The security of a Proof-of-Work network is proportional to the amount of work
you put into it. You can call the work electricity or computation, but
ultimately the work is money. And the money spent securing Bitcoin will be
basically the mining rewards. Right now, at $10,000 / BTC, that's about $6.5 B
/ year (10k$ / BTC * 12.5 BTC / block * 144 blocks / day * 365 days / year).

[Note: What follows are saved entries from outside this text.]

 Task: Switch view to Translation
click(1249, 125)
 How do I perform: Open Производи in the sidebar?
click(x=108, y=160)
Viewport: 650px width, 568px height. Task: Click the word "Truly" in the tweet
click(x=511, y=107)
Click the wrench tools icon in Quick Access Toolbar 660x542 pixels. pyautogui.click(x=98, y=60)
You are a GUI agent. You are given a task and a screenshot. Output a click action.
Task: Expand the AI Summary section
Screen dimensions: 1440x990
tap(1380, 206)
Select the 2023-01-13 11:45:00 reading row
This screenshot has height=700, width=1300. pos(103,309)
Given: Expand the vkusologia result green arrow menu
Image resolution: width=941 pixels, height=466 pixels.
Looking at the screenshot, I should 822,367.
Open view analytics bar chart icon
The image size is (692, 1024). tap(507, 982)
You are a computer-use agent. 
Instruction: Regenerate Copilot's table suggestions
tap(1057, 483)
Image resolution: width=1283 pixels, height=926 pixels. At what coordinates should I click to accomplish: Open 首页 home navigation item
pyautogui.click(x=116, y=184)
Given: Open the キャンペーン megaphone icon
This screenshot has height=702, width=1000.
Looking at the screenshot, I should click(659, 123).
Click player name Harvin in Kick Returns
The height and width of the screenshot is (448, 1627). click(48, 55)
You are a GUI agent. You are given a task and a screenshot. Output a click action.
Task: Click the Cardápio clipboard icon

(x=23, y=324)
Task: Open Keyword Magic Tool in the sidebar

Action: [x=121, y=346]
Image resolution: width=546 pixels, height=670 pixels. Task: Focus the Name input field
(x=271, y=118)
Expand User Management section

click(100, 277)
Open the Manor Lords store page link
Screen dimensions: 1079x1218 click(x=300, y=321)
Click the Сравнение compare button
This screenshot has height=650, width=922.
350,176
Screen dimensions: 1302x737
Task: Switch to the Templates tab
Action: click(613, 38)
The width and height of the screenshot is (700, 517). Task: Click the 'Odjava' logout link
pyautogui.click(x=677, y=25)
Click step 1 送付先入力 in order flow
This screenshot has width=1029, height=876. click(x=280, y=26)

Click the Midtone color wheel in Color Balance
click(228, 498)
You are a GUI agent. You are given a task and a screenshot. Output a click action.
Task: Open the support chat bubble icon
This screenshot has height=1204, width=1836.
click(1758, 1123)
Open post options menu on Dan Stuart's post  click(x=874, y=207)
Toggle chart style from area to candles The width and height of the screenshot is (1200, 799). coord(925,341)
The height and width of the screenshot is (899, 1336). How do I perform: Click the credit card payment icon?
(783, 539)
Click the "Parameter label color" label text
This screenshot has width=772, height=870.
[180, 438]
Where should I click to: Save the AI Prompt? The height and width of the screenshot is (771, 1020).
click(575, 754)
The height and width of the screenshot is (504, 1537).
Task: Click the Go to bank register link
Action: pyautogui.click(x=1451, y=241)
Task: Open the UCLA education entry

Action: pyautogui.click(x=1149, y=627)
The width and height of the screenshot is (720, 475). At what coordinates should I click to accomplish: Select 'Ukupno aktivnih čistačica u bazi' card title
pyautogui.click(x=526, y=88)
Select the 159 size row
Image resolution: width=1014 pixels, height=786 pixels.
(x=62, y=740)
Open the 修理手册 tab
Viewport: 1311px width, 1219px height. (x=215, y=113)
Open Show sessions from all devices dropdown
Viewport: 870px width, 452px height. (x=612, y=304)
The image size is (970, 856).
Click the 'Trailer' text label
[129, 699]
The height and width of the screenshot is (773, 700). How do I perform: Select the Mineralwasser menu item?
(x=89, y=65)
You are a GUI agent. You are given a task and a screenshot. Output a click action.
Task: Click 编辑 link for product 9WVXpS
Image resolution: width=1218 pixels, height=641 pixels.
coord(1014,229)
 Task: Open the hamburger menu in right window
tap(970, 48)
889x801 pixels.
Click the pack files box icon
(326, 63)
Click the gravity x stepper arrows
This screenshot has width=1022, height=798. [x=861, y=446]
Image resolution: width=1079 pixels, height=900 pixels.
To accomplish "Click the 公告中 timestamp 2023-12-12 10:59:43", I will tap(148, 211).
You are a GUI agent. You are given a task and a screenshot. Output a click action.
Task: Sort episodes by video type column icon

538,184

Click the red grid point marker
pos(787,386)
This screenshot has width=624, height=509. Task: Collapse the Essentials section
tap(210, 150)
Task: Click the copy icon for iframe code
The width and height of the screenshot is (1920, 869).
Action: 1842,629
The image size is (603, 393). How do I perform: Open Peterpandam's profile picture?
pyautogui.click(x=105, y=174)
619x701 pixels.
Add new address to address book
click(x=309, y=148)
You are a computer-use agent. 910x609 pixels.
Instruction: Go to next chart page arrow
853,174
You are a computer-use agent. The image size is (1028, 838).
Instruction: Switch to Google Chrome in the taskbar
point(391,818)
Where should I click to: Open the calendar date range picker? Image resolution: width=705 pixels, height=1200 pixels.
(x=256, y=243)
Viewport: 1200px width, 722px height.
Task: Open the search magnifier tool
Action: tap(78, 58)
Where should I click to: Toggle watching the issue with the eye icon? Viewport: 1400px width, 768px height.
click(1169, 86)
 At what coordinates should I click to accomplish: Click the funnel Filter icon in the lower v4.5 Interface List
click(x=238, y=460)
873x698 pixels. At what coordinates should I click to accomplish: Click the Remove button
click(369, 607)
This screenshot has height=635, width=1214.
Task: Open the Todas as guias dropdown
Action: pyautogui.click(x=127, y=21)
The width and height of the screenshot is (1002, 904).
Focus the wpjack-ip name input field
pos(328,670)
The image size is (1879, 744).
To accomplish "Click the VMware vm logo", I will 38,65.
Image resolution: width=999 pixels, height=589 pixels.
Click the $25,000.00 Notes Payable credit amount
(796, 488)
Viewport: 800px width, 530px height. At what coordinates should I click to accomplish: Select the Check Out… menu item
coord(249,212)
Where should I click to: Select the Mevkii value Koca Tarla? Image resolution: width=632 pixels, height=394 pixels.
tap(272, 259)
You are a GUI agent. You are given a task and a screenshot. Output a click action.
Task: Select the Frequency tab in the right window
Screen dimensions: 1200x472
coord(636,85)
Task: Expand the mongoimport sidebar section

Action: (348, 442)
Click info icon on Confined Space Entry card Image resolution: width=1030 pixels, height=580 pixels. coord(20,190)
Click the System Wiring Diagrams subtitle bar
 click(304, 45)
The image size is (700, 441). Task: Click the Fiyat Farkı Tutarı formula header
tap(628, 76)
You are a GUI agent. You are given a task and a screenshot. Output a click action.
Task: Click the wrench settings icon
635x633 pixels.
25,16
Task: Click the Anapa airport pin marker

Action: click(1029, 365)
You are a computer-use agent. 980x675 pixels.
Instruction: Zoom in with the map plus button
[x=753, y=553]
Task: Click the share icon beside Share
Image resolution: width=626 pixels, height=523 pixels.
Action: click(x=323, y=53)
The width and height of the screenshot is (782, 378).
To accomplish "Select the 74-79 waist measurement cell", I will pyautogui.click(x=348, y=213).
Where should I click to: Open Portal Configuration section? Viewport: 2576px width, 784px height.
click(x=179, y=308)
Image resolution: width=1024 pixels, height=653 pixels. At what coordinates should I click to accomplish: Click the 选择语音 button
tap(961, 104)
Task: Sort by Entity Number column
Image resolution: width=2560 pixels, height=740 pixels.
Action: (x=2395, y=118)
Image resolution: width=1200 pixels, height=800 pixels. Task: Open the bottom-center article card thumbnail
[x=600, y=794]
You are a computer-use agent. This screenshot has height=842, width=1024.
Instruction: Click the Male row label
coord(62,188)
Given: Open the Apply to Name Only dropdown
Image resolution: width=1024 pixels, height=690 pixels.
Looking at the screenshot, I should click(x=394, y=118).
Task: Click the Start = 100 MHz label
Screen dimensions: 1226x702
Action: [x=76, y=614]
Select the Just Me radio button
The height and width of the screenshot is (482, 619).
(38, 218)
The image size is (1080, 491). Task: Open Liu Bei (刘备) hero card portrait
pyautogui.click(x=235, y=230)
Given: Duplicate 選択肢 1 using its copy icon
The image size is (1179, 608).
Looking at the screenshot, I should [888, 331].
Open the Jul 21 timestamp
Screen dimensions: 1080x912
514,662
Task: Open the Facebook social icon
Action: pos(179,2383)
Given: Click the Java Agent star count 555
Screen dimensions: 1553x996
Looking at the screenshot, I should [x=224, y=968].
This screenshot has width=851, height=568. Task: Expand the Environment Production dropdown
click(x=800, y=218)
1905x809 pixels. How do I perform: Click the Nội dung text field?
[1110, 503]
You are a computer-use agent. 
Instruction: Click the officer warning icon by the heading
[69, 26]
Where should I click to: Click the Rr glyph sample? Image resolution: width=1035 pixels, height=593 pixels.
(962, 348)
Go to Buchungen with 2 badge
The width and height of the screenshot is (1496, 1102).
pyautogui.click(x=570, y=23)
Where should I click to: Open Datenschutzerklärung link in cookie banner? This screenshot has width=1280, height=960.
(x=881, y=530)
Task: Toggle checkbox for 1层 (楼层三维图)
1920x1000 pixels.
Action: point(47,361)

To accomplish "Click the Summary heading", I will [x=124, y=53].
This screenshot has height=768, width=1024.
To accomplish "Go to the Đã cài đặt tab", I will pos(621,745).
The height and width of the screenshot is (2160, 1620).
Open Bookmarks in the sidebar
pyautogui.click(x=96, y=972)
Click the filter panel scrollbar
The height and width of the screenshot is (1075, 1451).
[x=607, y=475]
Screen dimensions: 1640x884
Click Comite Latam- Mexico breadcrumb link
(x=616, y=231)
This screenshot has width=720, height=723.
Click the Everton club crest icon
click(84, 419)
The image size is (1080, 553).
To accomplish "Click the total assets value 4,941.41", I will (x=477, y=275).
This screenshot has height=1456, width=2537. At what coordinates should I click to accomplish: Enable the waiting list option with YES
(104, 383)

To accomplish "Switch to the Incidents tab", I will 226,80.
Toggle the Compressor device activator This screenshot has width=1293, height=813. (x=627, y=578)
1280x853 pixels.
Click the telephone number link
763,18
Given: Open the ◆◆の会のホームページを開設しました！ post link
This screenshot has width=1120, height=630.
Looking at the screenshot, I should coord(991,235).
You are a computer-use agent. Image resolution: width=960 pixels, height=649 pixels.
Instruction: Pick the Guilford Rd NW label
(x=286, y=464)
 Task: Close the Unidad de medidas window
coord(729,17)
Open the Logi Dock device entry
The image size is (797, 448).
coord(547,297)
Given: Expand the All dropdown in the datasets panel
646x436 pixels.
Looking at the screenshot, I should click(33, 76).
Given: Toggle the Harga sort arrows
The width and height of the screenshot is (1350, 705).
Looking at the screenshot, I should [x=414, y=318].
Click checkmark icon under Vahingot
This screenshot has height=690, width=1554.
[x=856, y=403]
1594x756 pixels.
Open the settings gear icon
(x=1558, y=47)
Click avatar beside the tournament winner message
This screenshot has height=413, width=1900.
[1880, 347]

If you want to maintain the current level of security on the Bitcoin
blockchain, you need to continue to pump $6.5B / year into mining rewards. You
could spend less, but then you get less security. Right now BTC is pumping
that money in through inflation and investment in the currency through
exchanges. If you wanted to put that money in through transaction fees, then
you need to have $6.5B worth of transaction fees per year.

That is a lot.

VISA has a yearly revenue of $13B, and a lot of that is interest charges and
bullshit fees, not transaction costs. Mastercard and Paypal have yearly
revenues of $10B.

It's still not impossible. If Bitcoin processes a similar number of
transactions to one of the major credit card companies at a similar fee level,
that would probably work out. It would need to process significantly more
transactions to make a lower fee work, and if it can't match the transaction
volume, it needs a significantly higher fee.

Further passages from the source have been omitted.